_WHAT THE TASK ASKS:_ For every entry that follows, return the words exactly and omit any picture.

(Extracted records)
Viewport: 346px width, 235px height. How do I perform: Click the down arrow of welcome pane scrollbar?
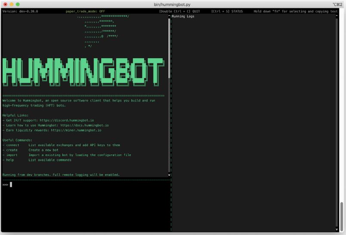click(169, 175)
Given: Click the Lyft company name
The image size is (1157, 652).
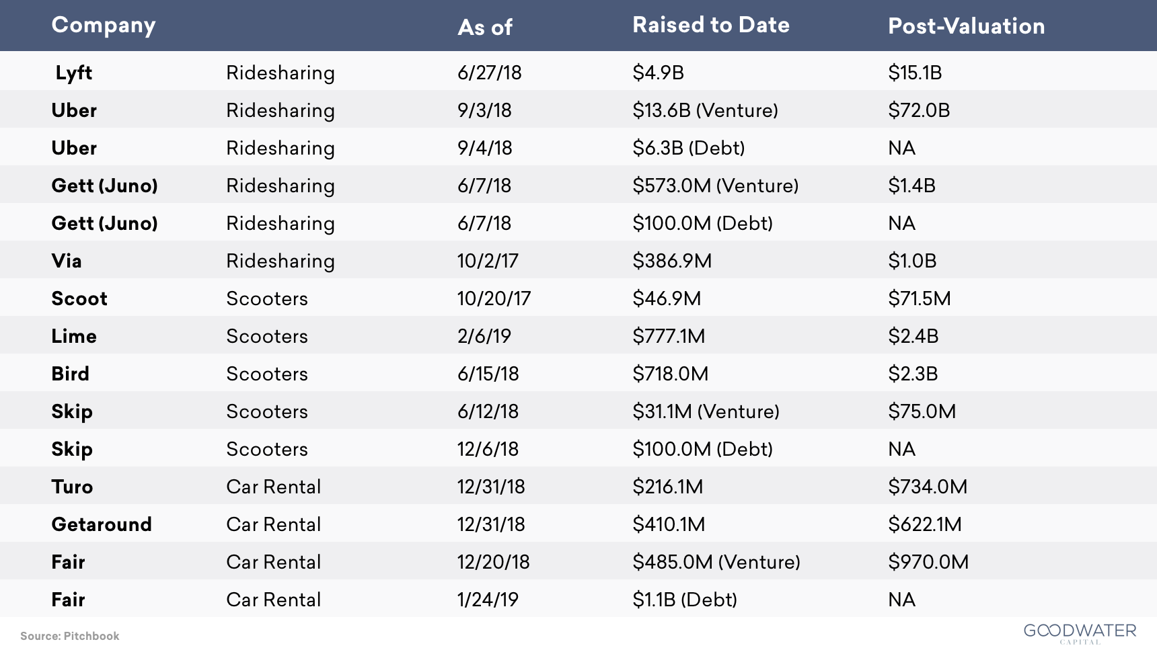Looking at the screenshot, I should [74, 73].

_ANSWER BOX:_
Viewport: 346px width, 235px height. How do I perform: Click the down arrow of welcome pane scrollbar?
click(169, 175)
Given: Click the Lyft company name
The image size is (1157, 652).
Looking at the screenshot, I should [74, 73].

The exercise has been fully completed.